Untuk mengukur perkembangan demokrasi yang khas di Indonesia, maka sejak tahun 2009 secara bersama-sama telah dirumuskanlah Indeks Demokrasi Indonesia (IDI) oleh  Badan Perencanaan Pembangunan Nasional (Bappenas), Kantor Kementerian Koordinator Politik, Hukum dan Keamanan (Kemenkopolhukam), Kementerian Dalam Negeri (Kemendagri), Badan Pusat Statistik (BPS), Dewan Ahli, dan United Nations Development Programs (UNDP).

 

Indeks Demokrasi Indonesia (IDI)

Indeks Demokrasi Indonesia merupakan alat ukur obyektif dan empiris terhadap kondisi demokrasi politik di Indonesia dalam 3 aspek, yaitu kebebasan sipil, hak-hak politik, dan kelembagaan demokrasi. Pemerintah telah menetapkan IDI sebagai salah satu target sasaran pokok pembangunan nasional dalam Rencana Pembangunan Jangka Menengah Nasional (RPJMN) 2020-2024. Berdasar skor IDI tahun 2019, yaitu sebesar 74,92, diharapkan tahun 2024 skor IDI mencapai 78,73 (Bappenas,2020). 

Pencanangan target IDI dalam hal ini menunjukkan tingginya komitmen pemerintah dalam membangun demokrasi sebagai salah satu prioritas pembangunan di bidang politik. Upaya ini perlu mendapat dukungan seluruh stakeholder, mengingat cita-cita membangun demokrasi bukan hanya menjadi domain pemerintah tetapi juga mensyaratkan partisipasi masyarakat di dalamnya. Untuk itulah di dalam IDI, pemerintah dan masyarakat sama-sama dipandang sebagai aktor penting yang turut menentukan performa demokrasi. 

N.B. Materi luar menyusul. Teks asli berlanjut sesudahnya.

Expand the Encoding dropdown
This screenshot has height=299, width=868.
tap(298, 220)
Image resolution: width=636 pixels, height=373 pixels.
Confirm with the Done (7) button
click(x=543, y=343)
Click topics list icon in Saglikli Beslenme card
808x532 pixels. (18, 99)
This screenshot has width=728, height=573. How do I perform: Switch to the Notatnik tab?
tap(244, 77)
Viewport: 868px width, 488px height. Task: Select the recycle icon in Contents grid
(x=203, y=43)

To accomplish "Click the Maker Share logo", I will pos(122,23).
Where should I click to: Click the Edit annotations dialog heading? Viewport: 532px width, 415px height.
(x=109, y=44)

IDI bertujuan untuk mengukur secara kuantitatif tingkat perkembangan demokrasi. IDI merupakan alat general check up terhadap kondisi demokrasi baik tingkat nasional maupun provinsi. Selain hal itu, perlu ditekankan bahwa IDI sesungguhnya bukanlah alat untuk mengevaluasi kinerja pemerintah semata karena komponen yang membentuk indikator, variabel dan aspek IDI tidak saja mengukur lingkup bidang tugas pemerintah semata, tetapi pada saat yang bersamaan juga mengukur geliat demokrasi yang tumbuh di masyarakat (BPS,2012).

 

Capaian Kinerja Demokrasi

Berdasar rilis data BPS, Indeks Demokrasi Indonesia (IDI) 2019 mencapai angka 74,92 dalam skala 0 sampai 100. Angka ini mengalami peningkatan dibandingkan dengan angka IDI 2018 yang sebesar 72,39. Capaian kinerja demokrasi Indonesia tersebut masih berada pada kategori sedang. Klasifikasi tingkat demokrasi dikelompokkan menjadi tiga kategori, yakni kategori baik (indeks > 80), kategori sedang (indeks 60 – 80), dan kategori buruk (indeks < 60). 

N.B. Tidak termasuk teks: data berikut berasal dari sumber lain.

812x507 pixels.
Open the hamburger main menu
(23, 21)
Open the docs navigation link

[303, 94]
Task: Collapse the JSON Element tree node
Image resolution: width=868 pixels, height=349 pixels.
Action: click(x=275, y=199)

IDI sepanjang tahun 2018-2019 dipengaruhi oleh penurunan aspek kebebasan sipil  sebesar  1,26  poin  (dari  78,46  menjadi  77,20),  kenaikan aspek  hak-hak  politik  sebesar  4,92  poin  (dari  65,79  menjadi 70,71) dan kenaikan aspek lembaga demokrasi sebesar 3,48 poin (dari 75,25 menjadi 78,73). Sejak dirumuskan tahun 2009 hingga tahun 2019, capaian skor IDI mengalami fluktuasi. Gambaran dinamika demokrasi Indonesia selama kurun waktu sebelas tahun terakhir sungguh unik terlihat dari fluktuasinya. Sebagai perwujudan dari perkembangan demokrasi yang khas Indonesia, IDI memang dirancang untuk sensitif terhadap naik dan turunnya kondisi demokrasi Indonesia berdasarkan fakta atau realitas yang terjadi.

Kinerja demokrasi di Indonesia yang tergambar pada Indeks Demokrasi Indonesia (IDI) dalam rentang tahun 2017-2019, terlihat masih bersifat demokrasi prosedural. Hal ini tergambar seperti pada IDI tahun 2019, terlihat bahwa pada aspek kebebasan sipil (77,20) dan aspek lembaga demokrasi (78,73) lebih tinggi dibandingkan aspek hak- hak politik (70,71). Sebagaimana dinyatakan Janda, Kenneth, etc (2014), terdapat  dua cara pandang utama untuk melihat demokrasi yakni demokrasi  prosedural dan  demokrasi substansial. 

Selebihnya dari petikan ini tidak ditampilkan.